With about a week left in the Trump administration, the U.S. Department of Labor has issued a final rule that would lift wages in the H-1B program, but not as much as it had proposed earlier, according to an article in Law360 and a DoL press release.
An earlier version of the proposed wage hikes for H-1B workers, mostly in the high-tech field, was rejected by three federal judges reacting to industry complaints; this time, the imposition of the higher wages will take longer, and the wage levels will not rise as much as previously proposed. Further, this is a final rule, issued only after a sustained review process, which makes it more likely to shake off court suits filed on procedures, rather than on substance.
Any increases in the wage levels in this program will make at least some industry executives wonder about the utility of the program, and they might even consider hiring more American workers than foreign ones. Though there may be more optimism than realism in that last sentence.
The new rule is a massive one, stretching to 247 pages in its current near-final draft format. A final version will be published soon in the Federal Register.
The new Biden administration will have a chance to amend or withdraw the new ruling, but since it raises wages for currently exploited workers, I suspect it will stay in place.
There's an interesting precedent in this field that I have not seen mentioned in print. As the Obama administration was saying goodbye, just about four years ago, it proposed a lengthy and largely appropriate overhaul of the EB-5 (immigrant investor program). It proposed a tighter definition of the areas in which these investments could take place, and raised the then-outdated minimum investment of $500,000 to $900,000. (Such an investment produces a family-sized set of green cards for the investor's family, even though none of the aliens involved would have been able to secure a green card otherwise.)

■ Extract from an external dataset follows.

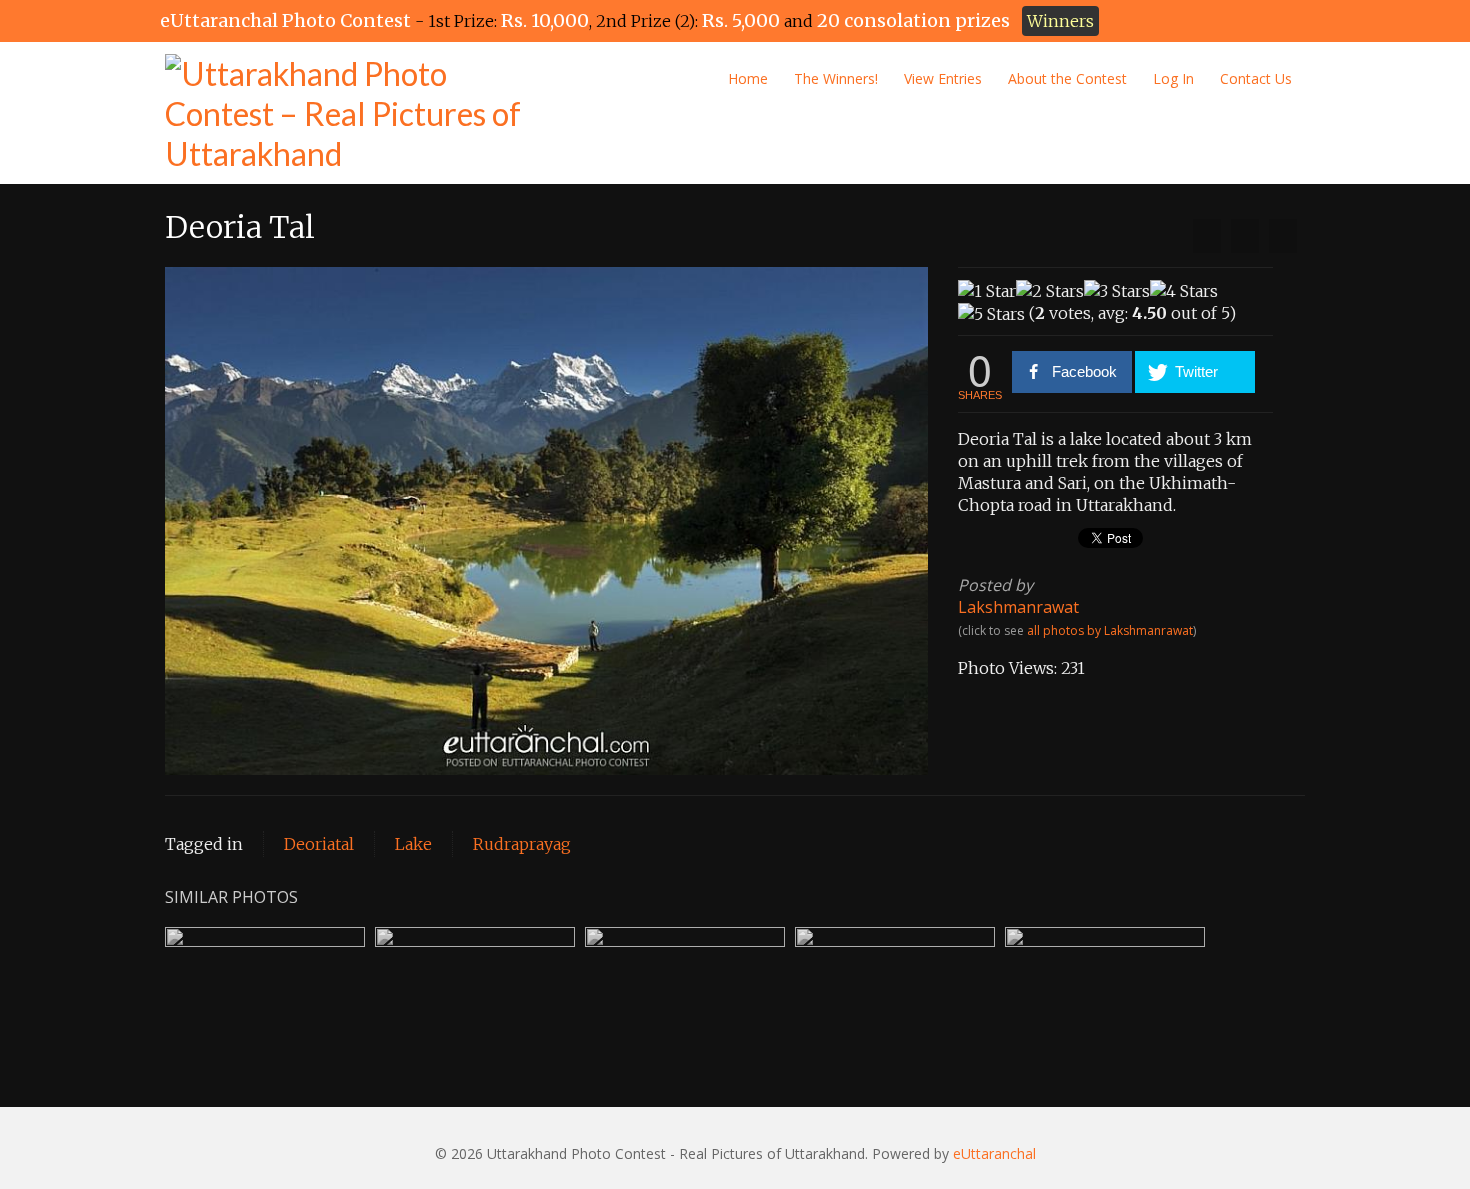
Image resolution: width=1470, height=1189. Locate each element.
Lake (413, 844)
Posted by (995, 585)
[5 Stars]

While the Trump in-laws (the Kushners) had made wide use of the EB-5 program, and thus the administration had no built-in tendencies to support this (or other) Obama proposals, it was eventually adopted by the Trump administration. May the same thing happen to this one!
The way wages for current H-1Bs will be raised is complex and relates to the concept of "prevailing wages". These are determined by surveys, both public and private, of how much people in highly specific occupational categories earn. H-1B workers can be hired at four different levels of these prevailing wages, with the rate based on the level of the worker's skills. In the current practice, employers are allowed to hire H-1B workers for as little as the wages paid to the 17th percentile of the workers in a given category. (This is a point on a range of salaries, not a percentage of a given salary.)

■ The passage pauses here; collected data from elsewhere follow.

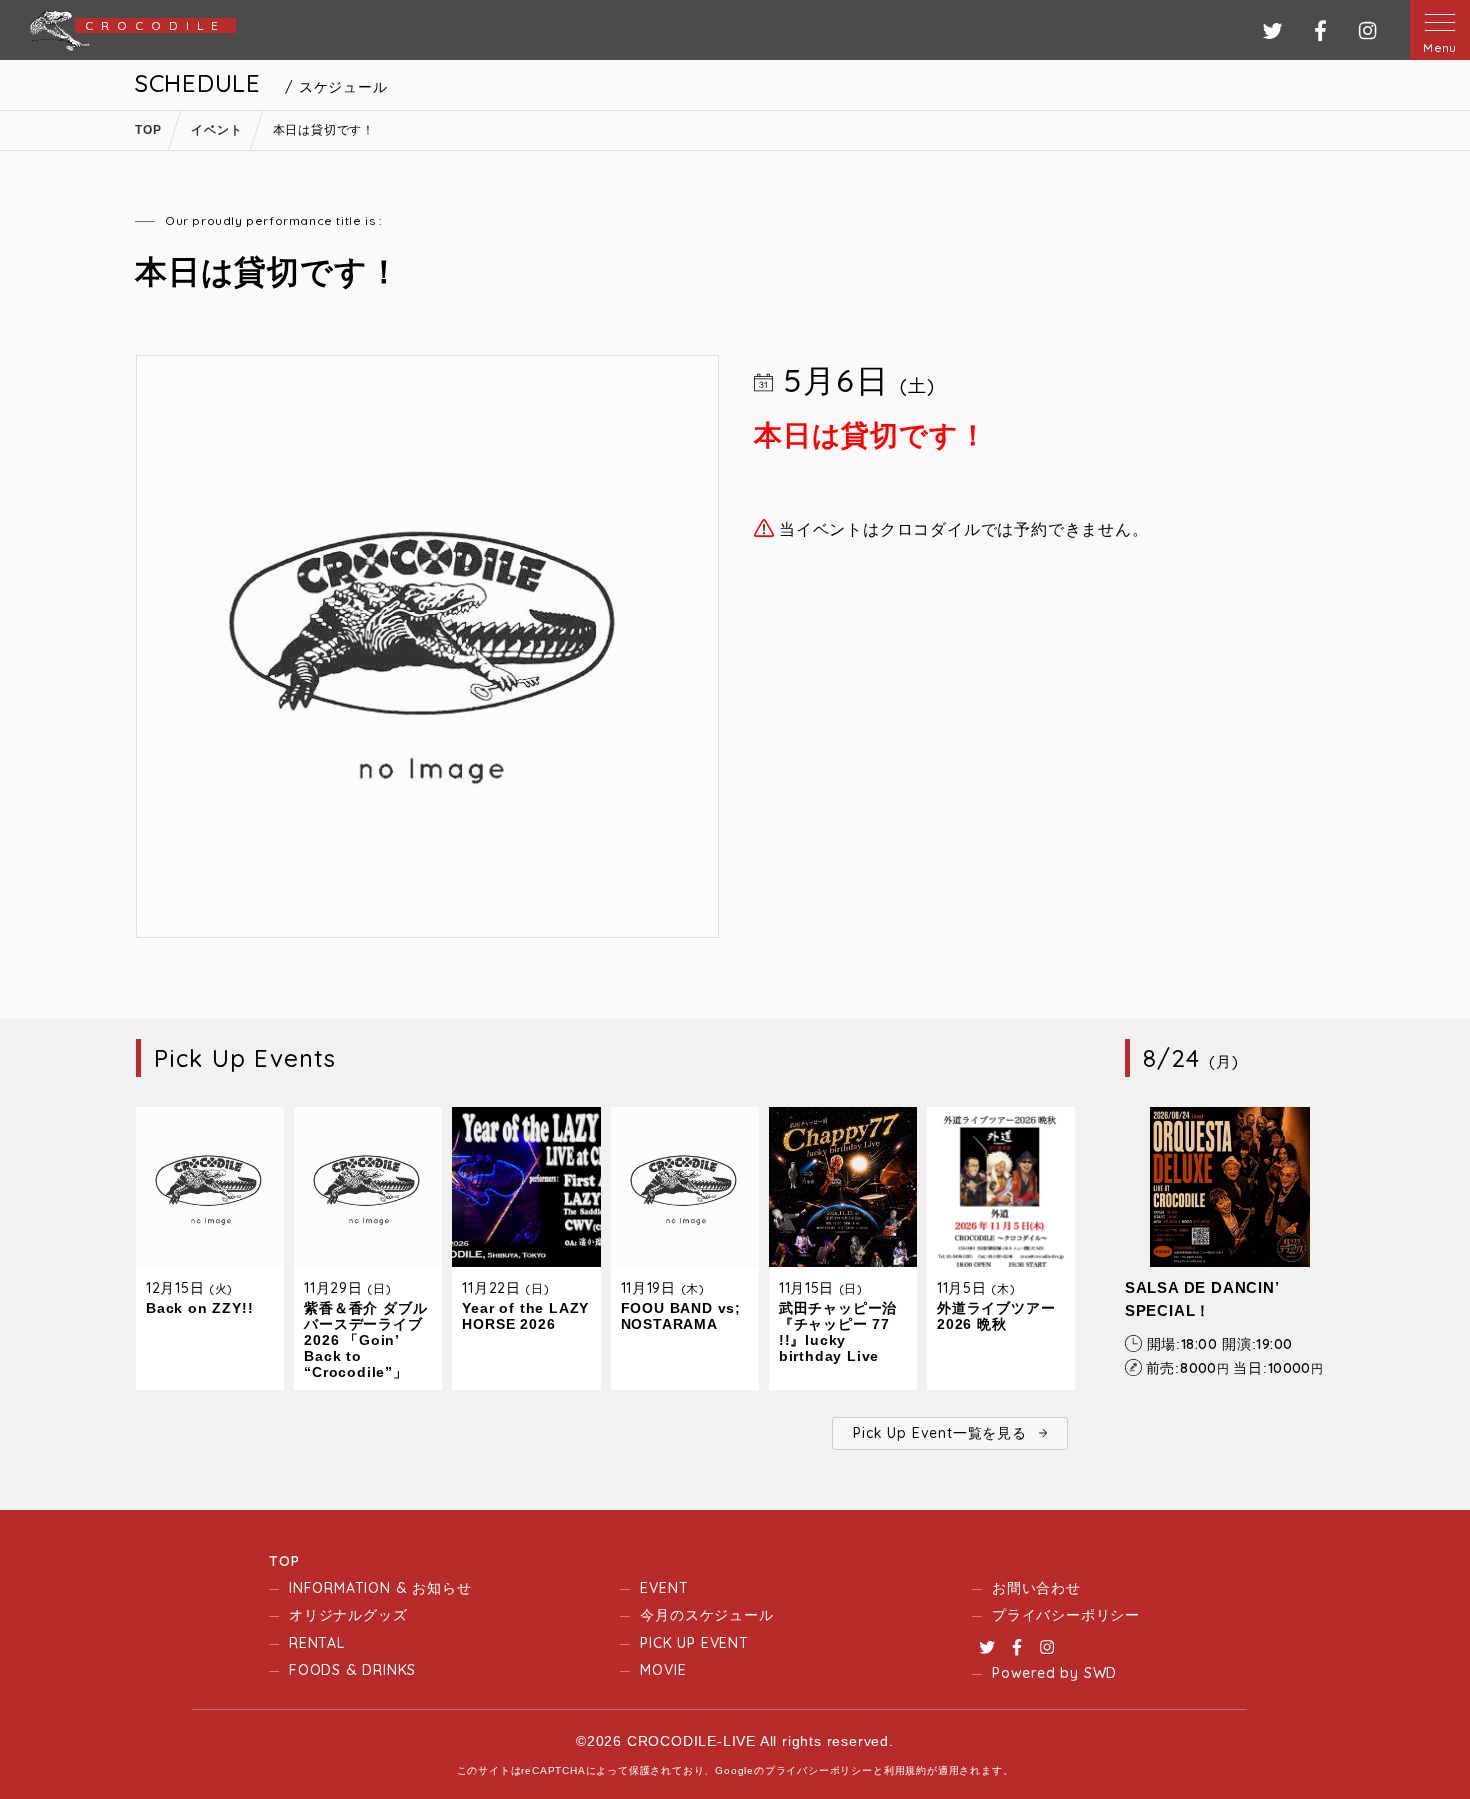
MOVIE (663, 1670)
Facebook (1017, 1647)
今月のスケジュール (706, 1615)
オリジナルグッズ (348, 1615)
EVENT (664, 1588)
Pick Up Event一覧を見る (939, 1433)
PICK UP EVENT (694, 1643)
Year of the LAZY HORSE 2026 (525, 1316)
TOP (284, 1561)
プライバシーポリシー (1066, 1615)
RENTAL (317, 1643)
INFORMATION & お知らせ (380, 1588)
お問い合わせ (1036, 1588)
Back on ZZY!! (199, 1308)
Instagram (1047, 1647)
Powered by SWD (1054, 1673)
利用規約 (905, 1770)
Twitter (987, 1647)
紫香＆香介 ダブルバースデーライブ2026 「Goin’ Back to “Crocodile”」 (365, 1340)
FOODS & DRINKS (352, 1670)
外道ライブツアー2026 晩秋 (996, 1316)
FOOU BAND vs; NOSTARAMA (681, 1316)
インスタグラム (1367, 30)
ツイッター (1272, 30)
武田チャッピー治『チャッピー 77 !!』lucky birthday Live (838, 1332)
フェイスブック (1320, 30)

The earlier proposal set the minimum at the 45th percentile; the most recent proposal dropped that to the 35th.
The other prevailing wages, for more experienced workers, were set in the earlier proposal at the 62nd, 78th, and 95th percentile levels of the prevailing wages; this has now been reduced to, respectively, the 53rd, 72nd and 90th percentiles.
We discussed the earlier proposal at the time.

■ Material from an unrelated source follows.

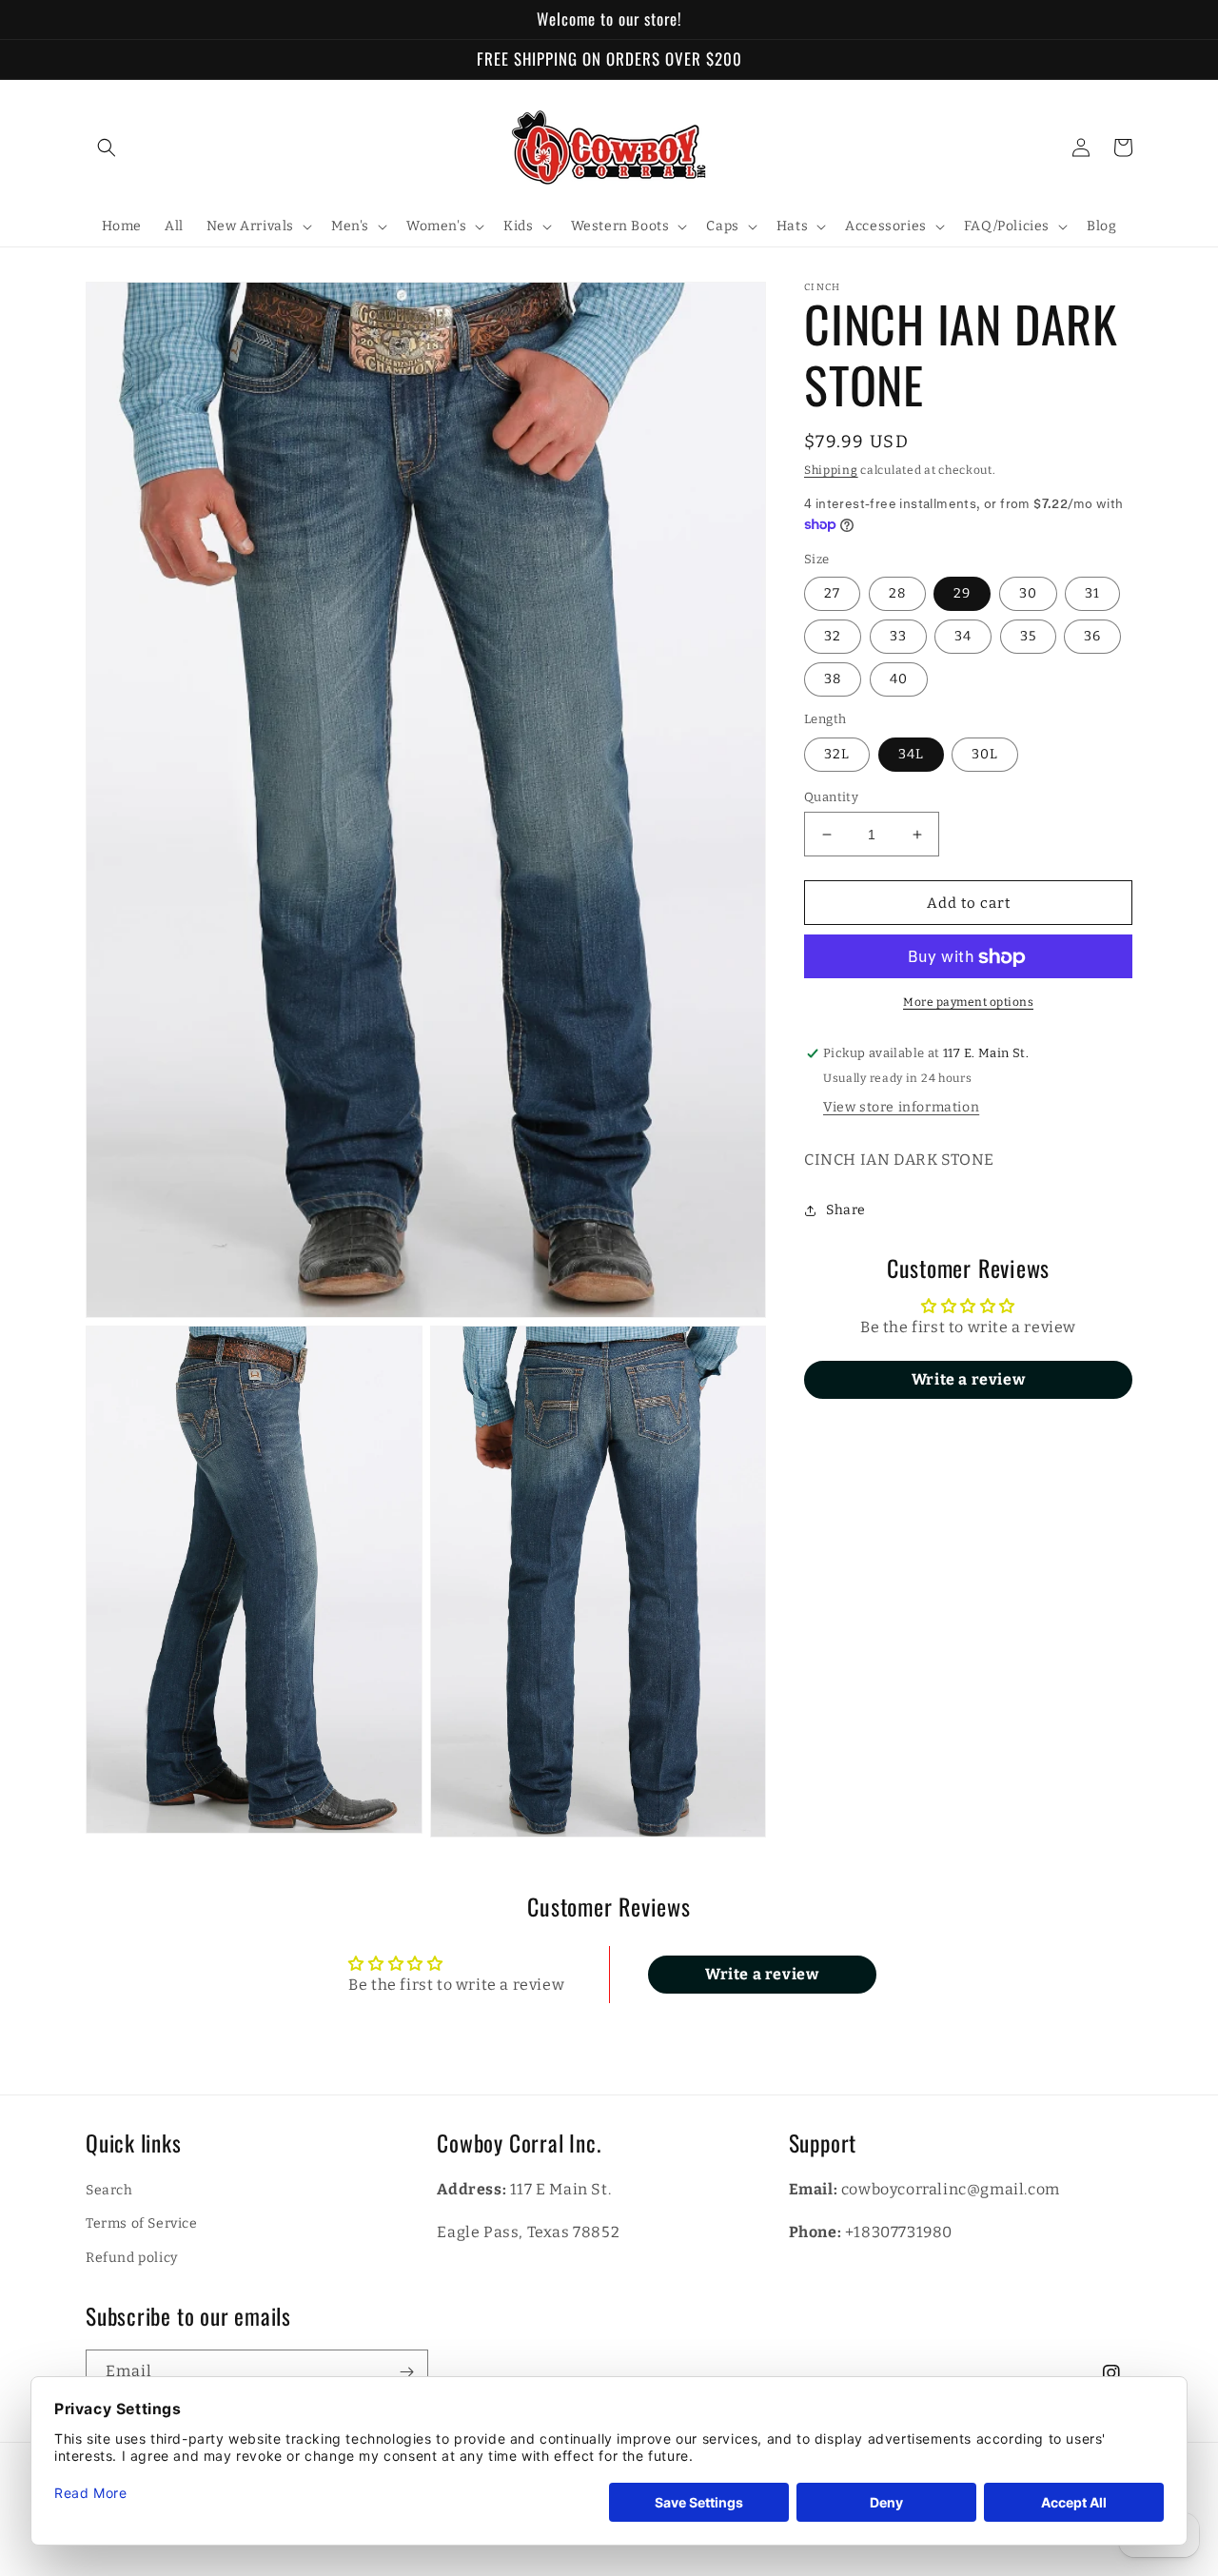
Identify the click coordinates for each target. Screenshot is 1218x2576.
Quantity (831, 797)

America's citizen (and green-card) high-tech workers, many of whom are in danger of losing their jobs because of high-tech's preference for exploitable foreign workers, did not shine in the regulation-review process. Although many of them, perhaps most, are college graduates, and most are presumably registered voters, they apparently failed to make a number of meaningful comments in the policy review process, though all were eligible to do so. According to the previously cited Law360 article:
The department acknowledged in the new filing that the majority of individuals who commented on the prior rule had opposed the change and warned the higher wage levels would negatively impact the U.S. economy, including by hurting small businesses and nonprofits who can't afford to pay such high salaries. [Emphasis added.]
Are there more endangered citizen workers than exploitative employers? Of course there are, but mostly they remained silent, and the once powerful AFL-CIO seems to have made no impact on the situation, though it presumably supported the new rule.
What the nation needs is — to recall the not-so-distant past — a John L. Lewis (late president of the mine workers) or a Walter Reuther (late president of the autoworkers) to organize American programmers and fight for their rights. The latter is such a currently obscure reference that my spell-check system, devised by the current set of technical workers, rejects the spelling of Reuther's name – an ominous sign of the times.